O que você busca quando faz uma viagem? Roteiros conhecidos, pontos turísticos ou vai atrás de lugares e pessoas que geralmente não constam nos tradicionais guias turísticos? Esta segunda alternativa define o olhar apurado da viajante Juliana Venturelli, que é pesquisadora, gastrônoma, pedagoga e doutoranda e mestra em memória social. Nos locais por onde passa ela sempre busca miudezas, sutilezas e a conexão com a essência das cidades.
“Sempre fui o tipo de viajante que não se encaixa no turismo tradicional. Enquanto as pessoas fazem filas para entrar nos museus, eu tendo a ir conversar com a senhora que está na janela ou a pessoa que está vendendo pipoca na frente da praça. Eu gosto de vivenciar as coisas cotidianas de uma cidade.
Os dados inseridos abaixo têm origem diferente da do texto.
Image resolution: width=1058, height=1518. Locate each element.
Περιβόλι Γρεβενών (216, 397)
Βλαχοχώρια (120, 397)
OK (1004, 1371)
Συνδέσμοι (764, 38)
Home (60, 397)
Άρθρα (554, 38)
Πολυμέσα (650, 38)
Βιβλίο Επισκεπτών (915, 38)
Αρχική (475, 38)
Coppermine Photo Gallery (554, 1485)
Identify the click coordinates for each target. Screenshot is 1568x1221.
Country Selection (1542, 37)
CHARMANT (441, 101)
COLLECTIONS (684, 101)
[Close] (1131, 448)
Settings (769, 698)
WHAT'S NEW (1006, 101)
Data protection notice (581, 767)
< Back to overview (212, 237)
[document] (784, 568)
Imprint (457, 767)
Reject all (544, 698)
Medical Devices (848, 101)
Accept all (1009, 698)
Os comércios antigos também chamam a minha atenção como as sapatarias, alfaiatarias, vendas, mercearias e outras atividades quase que engolidas e invisibilizadas pela modernidade”, conta Juliana.
Esse olhar apurado, a possibilidade de trabalhar on-line e o convite do marido Luiz Bernal para experimentar vivenciar por um ano uma vida nômade fez nascer o projeto Veredas & Ofícios. Então, durante o ano de 2021 o casal tem colocado o pé na estrada para mostrar quem são as pessoas e locais que fazem parte desse Brasil que geralmente não é tão visto e percebido.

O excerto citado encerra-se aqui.